Methods: In this prospective study, data from HIV-HCV pts seen were analyzed. At the time of biopsy, demographic, laboratory and clinical data on the presence or absence of diabetes (DM) and hypertension (HTN) were recorded. BMI, waist circumference (WC), % body fat by anthropomorphic skin fold (SF) and bioimpedience (BI) measurements were obtained by a registered dietician. Histology was assessed for steatosis (Brunt) and fibrosis (Ishak) scores blinded to clinical data. Univariate analyses were used to determine associations with the presence of steatosis (>5%) and advanced fibrosis (bridging fibrosis or cirrhosis). Multivariate logistic regression analyses were used to control for confounders including age, sex, race, and HCV genotype (GT).
Results: Of 354 initial biopsies, complete BM data were available on 135 pts. Those included were similar to those with incomplete data. The mean (SD) age of the cohort was 49 (9) years, 19% were whites, and 71% were male. BM showed the mean (SD) BMI of 27 (5), WC 91.5 (14) cm and 65% were obese (% body fat by SF: >32 for women and >25 for men). Steatosis (>5%) was seen in 17% and advanced fibrosis in 14%. Body fat assessed by SF correlated highly with BI (r= 0.82; p<0.0001).
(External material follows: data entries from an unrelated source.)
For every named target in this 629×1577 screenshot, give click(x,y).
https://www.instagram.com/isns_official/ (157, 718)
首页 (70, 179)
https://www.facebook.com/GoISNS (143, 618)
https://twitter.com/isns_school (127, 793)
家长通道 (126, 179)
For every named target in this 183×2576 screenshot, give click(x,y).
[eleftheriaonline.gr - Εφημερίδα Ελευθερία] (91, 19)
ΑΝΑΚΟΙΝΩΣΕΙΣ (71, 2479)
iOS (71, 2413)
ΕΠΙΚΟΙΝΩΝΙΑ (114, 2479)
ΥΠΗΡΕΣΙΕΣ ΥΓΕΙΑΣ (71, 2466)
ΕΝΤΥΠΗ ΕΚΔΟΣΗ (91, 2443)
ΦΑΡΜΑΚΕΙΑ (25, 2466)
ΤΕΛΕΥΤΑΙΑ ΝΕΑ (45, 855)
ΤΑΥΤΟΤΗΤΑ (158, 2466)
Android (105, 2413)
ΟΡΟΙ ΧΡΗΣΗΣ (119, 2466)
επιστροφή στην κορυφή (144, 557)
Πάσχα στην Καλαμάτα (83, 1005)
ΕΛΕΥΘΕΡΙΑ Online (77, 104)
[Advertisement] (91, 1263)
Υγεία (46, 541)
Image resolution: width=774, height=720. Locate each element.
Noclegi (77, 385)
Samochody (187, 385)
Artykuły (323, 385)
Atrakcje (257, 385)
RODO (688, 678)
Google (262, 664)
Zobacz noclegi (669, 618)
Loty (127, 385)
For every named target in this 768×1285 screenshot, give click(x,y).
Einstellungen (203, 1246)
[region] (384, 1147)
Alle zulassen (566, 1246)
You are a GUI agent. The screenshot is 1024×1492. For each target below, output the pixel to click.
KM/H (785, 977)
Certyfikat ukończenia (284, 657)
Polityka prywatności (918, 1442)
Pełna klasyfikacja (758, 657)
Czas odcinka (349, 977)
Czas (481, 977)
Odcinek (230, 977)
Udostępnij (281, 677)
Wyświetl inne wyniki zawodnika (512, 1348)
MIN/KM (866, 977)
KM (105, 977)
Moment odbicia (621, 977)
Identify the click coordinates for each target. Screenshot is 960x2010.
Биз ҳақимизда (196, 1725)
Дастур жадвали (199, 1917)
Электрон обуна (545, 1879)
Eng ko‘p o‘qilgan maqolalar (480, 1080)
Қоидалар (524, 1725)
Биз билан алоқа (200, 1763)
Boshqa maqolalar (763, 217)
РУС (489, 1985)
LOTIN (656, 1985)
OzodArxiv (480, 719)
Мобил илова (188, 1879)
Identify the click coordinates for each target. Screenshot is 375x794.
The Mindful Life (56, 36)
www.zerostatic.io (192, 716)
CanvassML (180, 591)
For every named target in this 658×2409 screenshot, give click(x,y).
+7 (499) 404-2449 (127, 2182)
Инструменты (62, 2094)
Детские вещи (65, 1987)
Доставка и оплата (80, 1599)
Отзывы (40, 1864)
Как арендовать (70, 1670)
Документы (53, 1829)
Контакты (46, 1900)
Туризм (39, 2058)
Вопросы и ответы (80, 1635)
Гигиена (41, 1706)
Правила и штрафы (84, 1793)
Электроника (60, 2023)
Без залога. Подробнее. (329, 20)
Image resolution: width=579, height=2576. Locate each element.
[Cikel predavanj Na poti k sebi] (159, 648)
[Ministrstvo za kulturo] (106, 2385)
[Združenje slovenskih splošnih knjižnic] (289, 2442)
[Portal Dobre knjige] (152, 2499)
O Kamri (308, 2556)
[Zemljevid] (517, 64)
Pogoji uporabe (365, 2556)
On univariate analysis, steatosis was associated with white race (OR 2.78), increasing BMI (OR 1.1) and WC (OR 1.05). On multivariate analysis, for every % increase in body fat by SF, the risk of steatosis increases by 16% (p=0.005), and for each cm increase in waist, the risk for having steatosis increases 5.6% (p=0.0039). Pts with abdominal obesity were at 6.62 fold increased risk for steatosis compared to those without abdominal obesity defined by ATPIII criteria. On a univariate analysis, degree of fibrosis was only associated with age.
Conclusions: Abnormal BM and obesity were common in our HIV-HCV cohort. Body fat assessed by SF correlated highly with BI supporting its use in clinical practice. Abnormal BM, assessed by SF, WC, and BMI were independently associated with steatosis but not associated with advanced fibrosis. Future studies on the impact of improved body morphometry and weight reduction on steatosis and its impact on the natural history of HCV in HIV coinfection are needed.